Fruits are another guide. Prickly gumballs hang almost through winter from sweetgum trees.
Magnolias still have their fruits, which look like little pineapples with red seeds popping out. And it’s within the rules of the game to look on the ground for help in naming a tree. There, you’ll still find some nuts of the shagbark hickory, identified also by its shaggy bark, and oak acorns. Then the game gets interesting, as I try to narrow down which of the 400 species (200 native to North America) dropped that acorn. Here’s an excellent website to hold my hand along this path. Knowing most of the native and frequently planted species lets me narrow those choices from the get go.
No obvious fruits or thorns, so still at a loss for a tree’s identity? The taste of a twig sometimes is the giveaway. Black cherry tastes like bitter almond, and yellow and river birch taste like wintergreen. Paper birch twigs are tasteless. Slippery elm twigs become mucilaginous when chewed.
My Favorite (Dog-free) Bark
My favorite winter tree feature, for identification and for beauty, is bark. And some are as obvious as paper birch. Shagbark hickory is as easy to pick out from a forest of trees as is paper birch.
Many others are similarly obvious. American hornbeam has smooth, blue-grey bark with ripples like muscle, which gives the tree one of its common names, muscle wood. Flowering dogwood’s bark is made up of small, squarish blocks. American persimmon has similar looking bark, except the blocks are larger and more raised, resembling alligator skin (but not frightening). Continuing in the zoological vein is beech, whose smooth, brawny trunk and limbs look like they could belong to a mythological elephant.
Many maple species can be honed down by their distinctive bark. A bark that makes the trunk look like it’s been wrapped in buffed copper that curls away in fine curls is just like hanging a sign on the plant that says “paperbark maple.” Sugar maple bark has grayish, vertical strips that, with age, becomes more furrowed and the strips start to detach. Large limbs attach to the trunk with distinctive furls.

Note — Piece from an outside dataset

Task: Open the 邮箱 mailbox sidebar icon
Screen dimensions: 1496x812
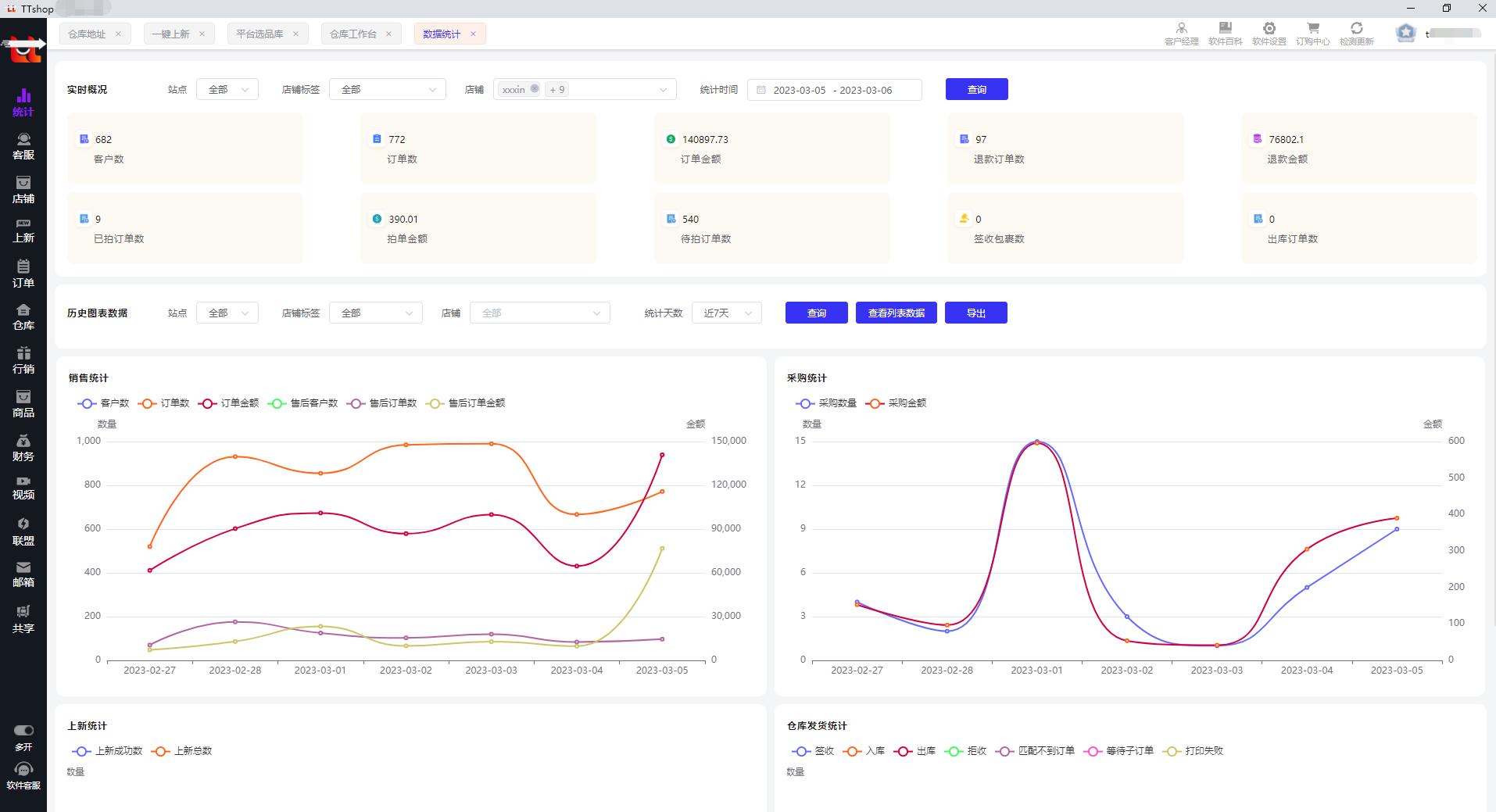Action: pos(23,574)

My favorite of all tree barks belongs to hackberry. I planted a couple of these trees just so I could enjoy their bark in winter. The smooth background of the gray bark is broken up by corky warts and ridges that play with shadow and light in a way that evokes the crisp, achromatic photographs of craters on the lunar landscape.
All this only scratches the surface of details that we tend to overlook in spring, summer, and fall. Some of these details are interesting, some have a subtle beauty, and some are useful only for identification.
As far as the identification game, there is one more very useful identifier. Deciduous trees are supposed to be leafless now. It’s not cheating to cast your eyes down for a leaf that may have dropped from the tree in question. A few leaves may even hang on into winter. They will be dead, dry, and twisted, but often still “readable.”
Not only that, but oaks and beeches are so reluctant to lose their lower leaves that you can spot these species even at some distance by their skirt of retained, dry leaves.
(An additional hardcopy resource for tree identification is the The Sibley Field Guide to Trees by David Allen Sibley.)